» **本文**:
ここまで1次元空間の場合で導出したが、2次元や3次元の場合でも、
\begin{align*}
x(t) &= x_o + (x_f - x_o) \cdot (6t^5 - 15t^4 + 10t^3) \\
& \quad - v_{xo} \cdot (3t^5 - 8t^4 + 6t^3 - t) \\
& \quad - v_{xf} \cdot (3t^5 - 7t^4 + 4t^3) \\
& \quad - 0.5 a_{xo} \cdot (t^5 - 3t^4 + 3t^3 - t^2) \\
& \quad + 0.5 a_{xf} \cdot (t^5 - 2t^4 + t^3) \\
y(t) &= y_o + (y_f - y_o) \cdot (6t^5 - 15t^4 + 10t^3) \\
& \quad - v_{yo} \cdot (3t^5 - 8t^4 + 6t^3 - t) \\
& \quad - v_{yf} \cdot (3t^5 - 7t^4 + 4t^3) \\
& \quad - 0.5 a_{yo} \cdot (t^5 - 3t^4 + 3t^3 - t^2) \\
& \quad + 0.5 a_{yf} \cdot (t^5 - 2t^4 + t^3) \\
z(t) &= z_o + (z_f - z_o) \cdot (6t^5 - 15t^4 + 10t^3) \\
& \quad - v_{zo} \cdot (3t^5 - 8t^4 + 6t^3 - t) \\
& \quad - v_{zf} \cdot (3t^5 - 7t^4 + 4t^3) \\
& \quad - 0.5 a_{zo} \cdot (t^5 - 3t^4 + 3t^3 - t^2) \\
& \quad + 0.5 a_{zf} \cdot (t^5 - 2t^4 + t^3) \\
\end{align*}
といった同様の式が導出される。単に x を y や z に置き換えただけ。
以上が、任意の位置・速度・加速度をもつ躍度最小軌道の導出である。
躍度最小軌道の導出: 開始・終了時点で静止状態の場合
上述の結果から、記事冒頭で述べたイージング曲線の式を導出してみる。
開始・終了時点で静止状態ということは v_o=v_f=a_o=a_f=0 だから、これらを代入すると躍度最小軌道は
\begin{align*}
x(t) &= x_o + (x_f - x_o) \cdot (6t^5 - 15t^4 + 10t^3)
\end{align*}
となる。冒頭の式 6t^5 - 15t^4 + 10t^3 が出てきた。
この式をよくみてみると、多項式 6t^5 - 15t^4 + 10t^3 をイージング曲線とする線形補間(Lerp)になっていることがわかる。
状態空間表現による定式化
最後に、状態空間表現 (state space representation) を使った定式化を紹介する。

» **実行課題**: 本文で、開始・終了時点が静止状態であることを表すために0とおかれる量をすべて挙げよ。

[要素とテキスト位置のデータ]
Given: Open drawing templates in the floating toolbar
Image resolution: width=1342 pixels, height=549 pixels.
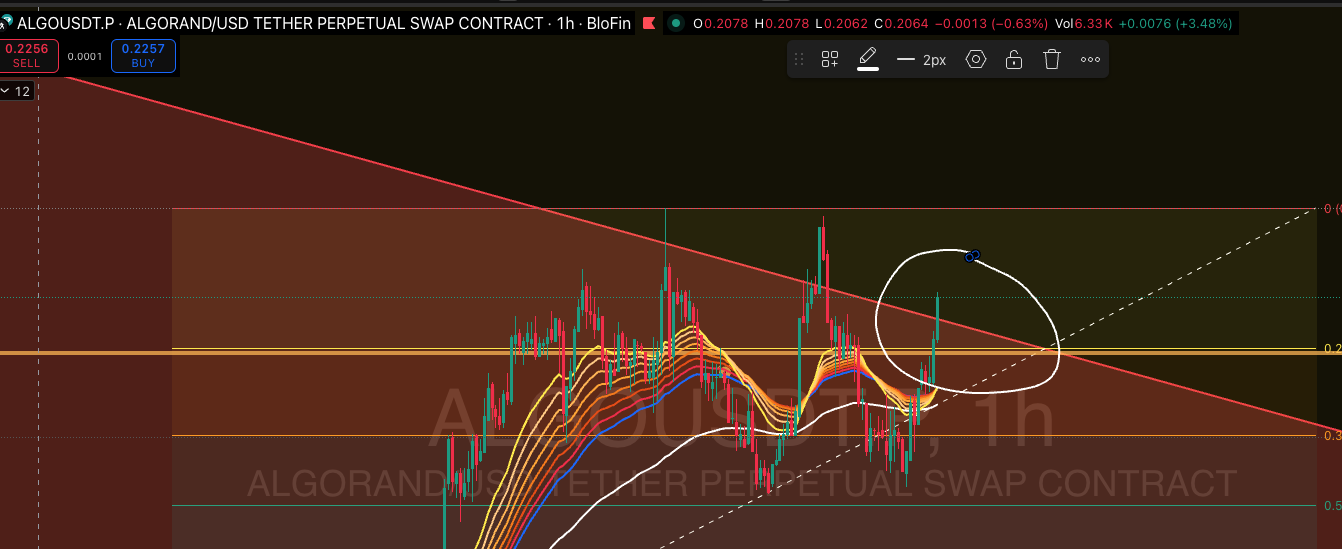Looking at the screenshot, I should pos(829,60).
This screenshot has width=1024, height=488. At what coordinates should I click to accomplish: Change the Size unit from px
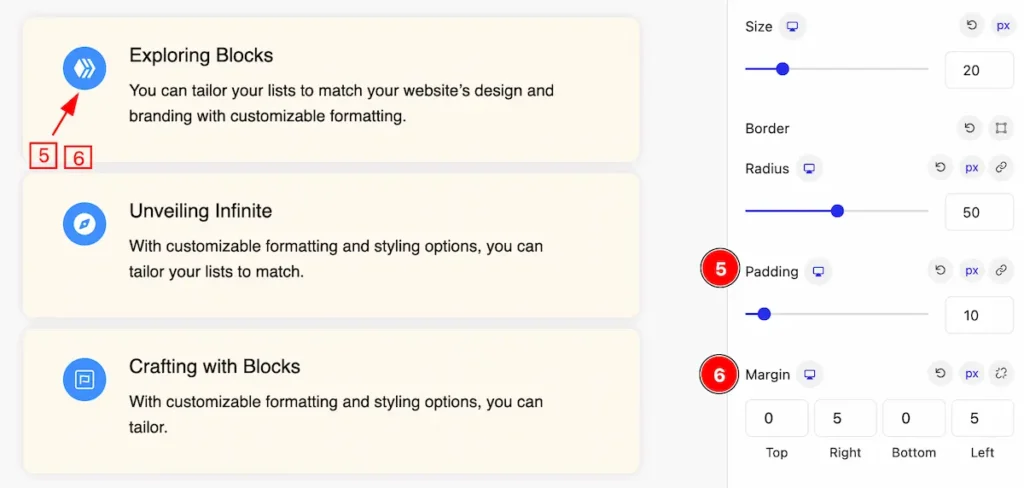(x=1002, y=26)
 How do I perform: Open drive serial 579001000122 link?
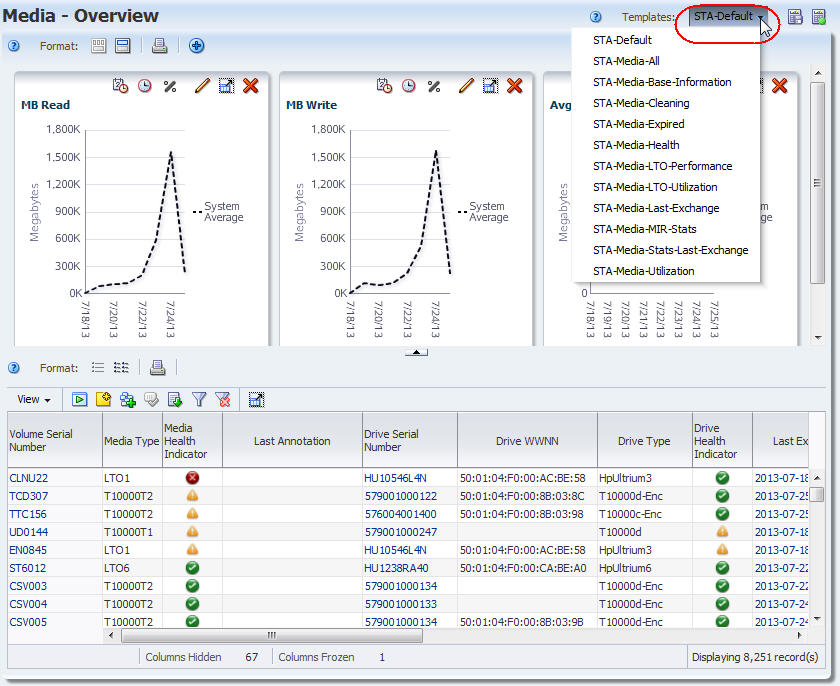[401, 496]
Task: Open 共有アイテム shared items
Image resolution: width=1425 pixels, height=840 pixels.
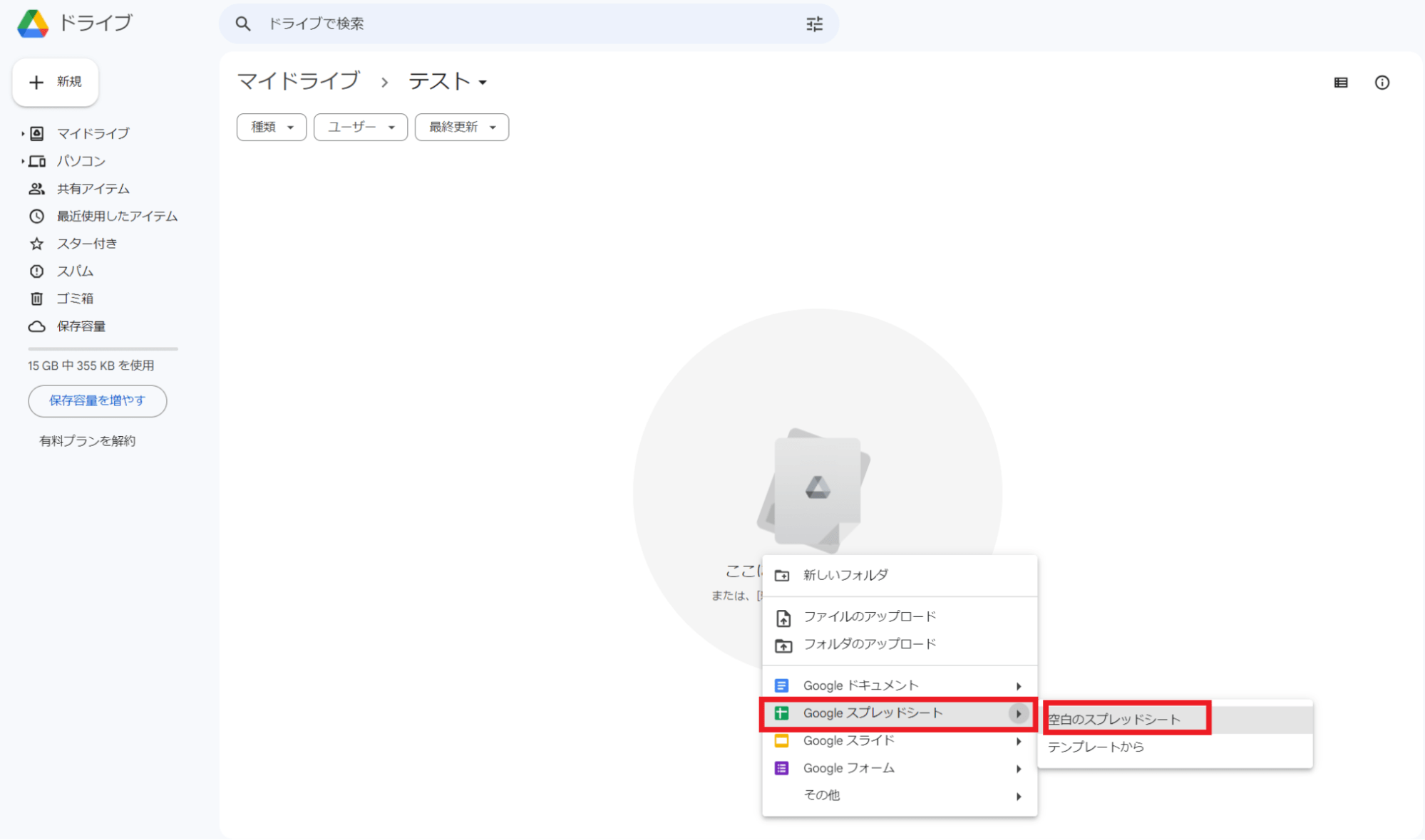Action: (93, 189)
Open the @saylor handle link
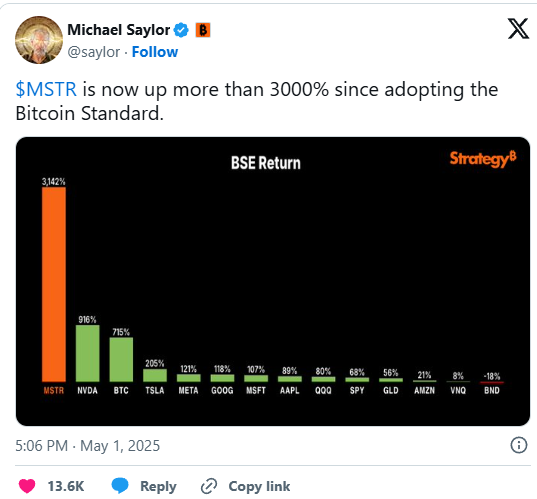The width and height of the screenshot is (537, 499). (93, 52)
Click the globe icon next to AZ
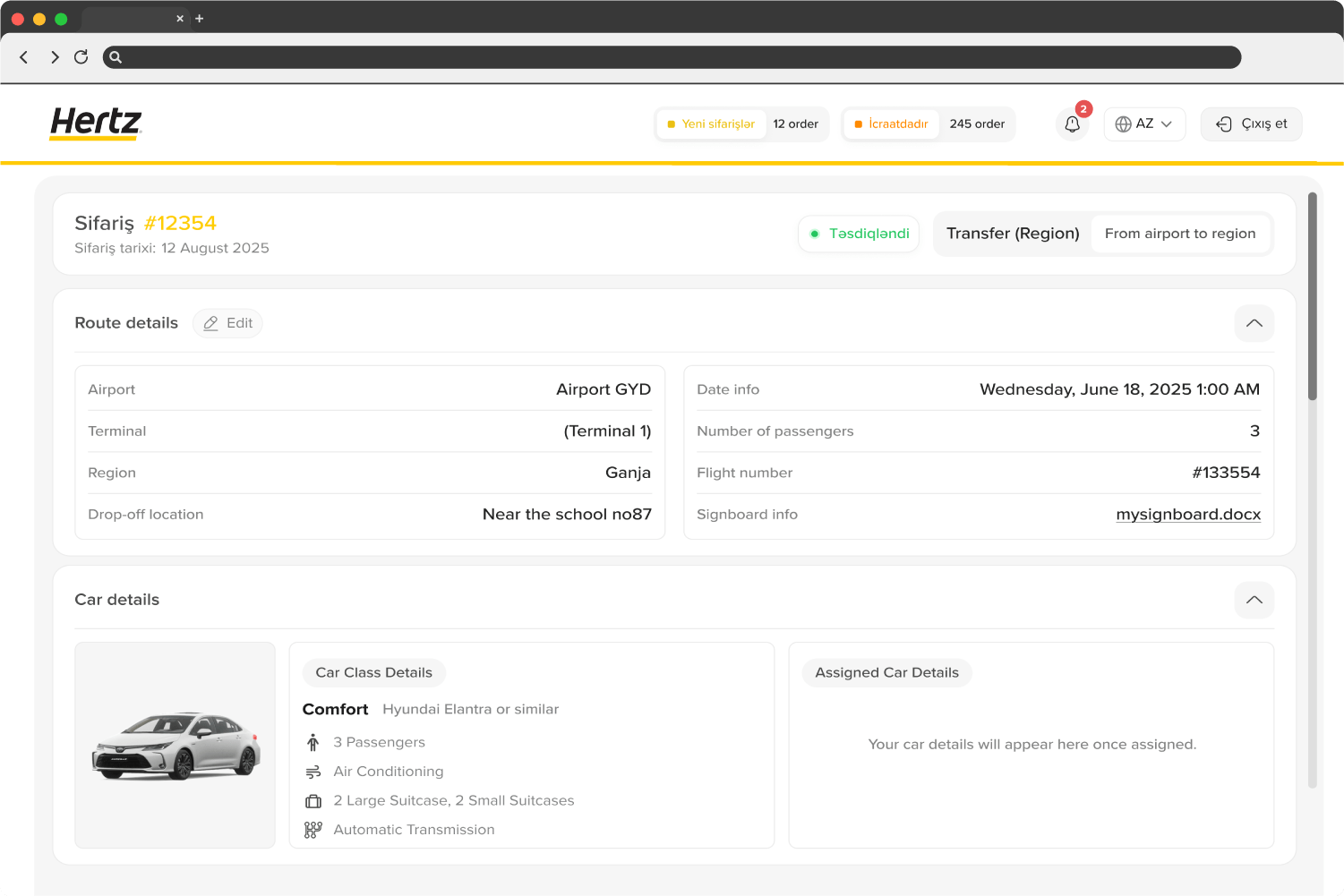 [x=1125, y=124]
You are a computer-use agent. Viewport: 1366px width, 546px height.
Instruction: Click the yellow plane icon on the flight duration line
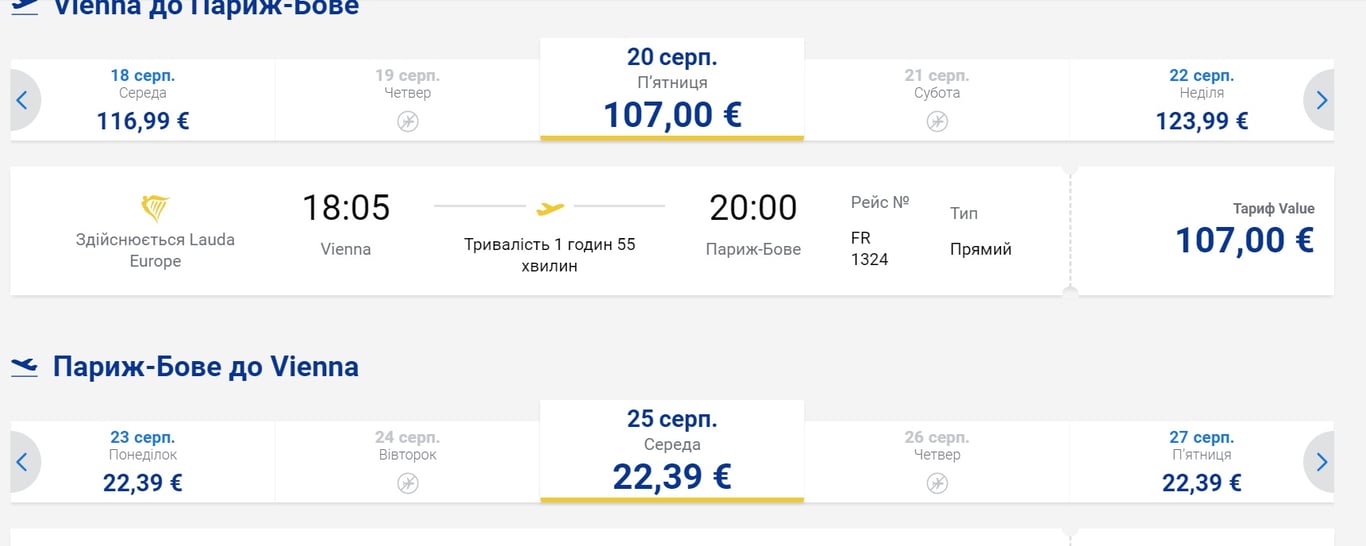pyautogui.click(x=550, y=208)
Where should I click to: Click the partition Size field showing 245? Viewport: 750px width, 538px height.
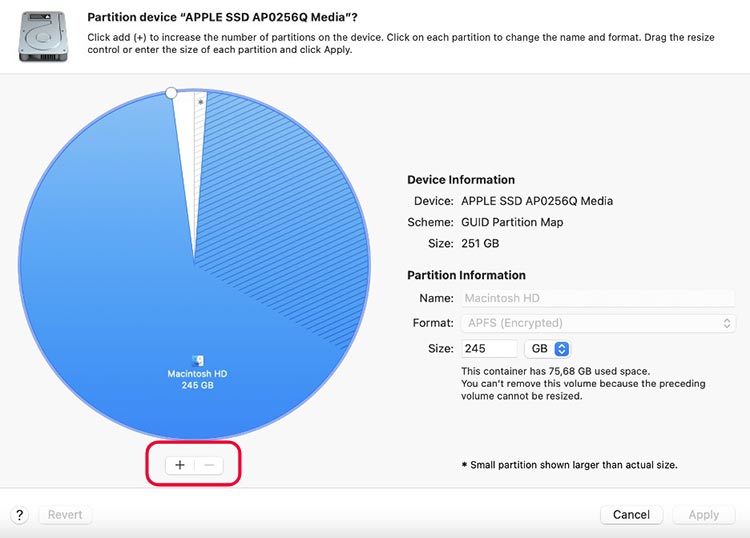coord(488,349)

» **解答**: v_o、v_f、a_o、a_f